Energy infrastructure and markets have developed over nearly two centuries around fossil fuel systems. Regulations, pricing structures, grid rules, building codes, and investment frameworks all reflect this history. While many of the technologies needed for a clean energy transition have been demonstrated to be effective and economically competitive, widespread deployment requires policy frameworks that enable adoption, remove barriers, and align economic incentives with modern energy solutions.

Energy policy research examines how regulations, incentives, and market structures can accelerate the transition to clean, affordable, and reliable energy systems while creating economic opportunity and maintaining energy security. Effective policy can unlock the benefits of technical innovations that RASEI researchers are developing across buildings, transportation, industry, and the grid.

RASEI researchers work on energy policy across multiple dimensions, often in close collaboration with colleagues developing the underlying technologies.

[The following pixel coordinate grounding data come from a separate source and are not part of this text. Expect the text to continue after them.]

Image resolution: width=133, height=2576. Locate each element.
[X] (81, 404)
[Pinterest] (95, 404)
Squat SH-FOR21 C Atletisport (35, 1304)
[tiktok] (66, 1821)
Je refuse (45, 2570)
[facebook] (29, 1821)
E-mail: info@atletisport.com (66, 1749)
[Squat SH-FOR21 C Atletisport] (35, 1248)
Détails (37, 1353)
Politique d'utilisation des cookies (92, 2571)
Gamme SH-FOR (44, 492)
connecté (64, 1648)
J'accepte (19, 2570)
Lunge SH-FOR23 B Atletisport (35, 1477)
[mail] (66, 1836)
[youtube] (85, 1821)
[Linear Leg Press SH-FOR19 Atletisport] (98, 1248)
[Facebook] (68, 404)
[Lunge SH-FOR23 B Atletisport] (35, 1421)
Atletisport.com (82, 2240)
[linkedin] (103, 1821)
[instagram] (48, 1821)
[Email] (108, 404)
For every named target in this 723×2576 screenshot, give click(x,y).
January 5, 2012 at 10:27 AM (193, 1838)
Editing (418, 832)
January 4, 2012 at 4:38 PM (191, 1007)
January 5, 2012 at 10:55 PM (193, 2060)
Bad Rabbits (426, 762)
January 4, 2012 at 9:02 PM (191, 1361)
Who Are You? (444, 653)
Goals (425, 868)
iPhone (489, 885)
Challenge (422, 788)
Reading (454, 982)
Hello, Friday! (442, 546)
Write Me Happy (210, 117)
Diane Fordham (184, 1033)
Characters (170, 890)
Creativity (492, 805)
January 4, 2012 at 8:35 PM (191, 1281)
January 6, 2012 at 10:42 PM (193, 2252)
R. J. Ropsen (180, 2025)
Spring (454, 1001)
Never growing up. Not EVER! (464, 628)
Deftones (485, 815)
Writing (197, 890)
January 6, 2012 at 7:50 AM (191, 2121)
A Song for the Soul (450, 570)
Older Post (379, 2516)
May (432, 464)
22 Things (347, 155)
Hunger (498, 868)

Policy analysis and impact assessment examines how existing and proposed policies affect energy technology adoption, costs, and outcomes. This includes analyzing the effectiveness of incentive programs, regulatory approaches, and market structures. For example, understanding how building codes affect the adoption of efficiency technologies, how electricity pricing structures influence decisions about rooftop solar and battery storage, or how industrial regulations impact the competitiveness of cleaner manufacturing processes. This analysis provides evidence on what policy approaches work, where barriers exist, and how regulations can be improved.

Multi-level policy coordination addresses the complexity of energy policy across local, state, federal, and international levels. Energy systems span jurisdictions, requiring coordination between building codes (often local), utility regulation (typically state), environmental standards (often federal), and trade policy (international). RASEI researchers analyze how policies at different levels interact, identify opportunities for effective coordination, and examine how sub-national policies can advance clean energy goals.

The transition to a modern, clean energy economy depends not only on technological innovation but on policy frameworks that enable deployment, ensure affordability, create economic opportunity, and maintain reliability. RASEI's policy research connects directly to technical work across all research areas, from buildings and transportation to industrial processes and grid systems, ensuring that policy analysis is informed by deep technical understanding while technical research is guided by awareness of policy realities and deployment pathways.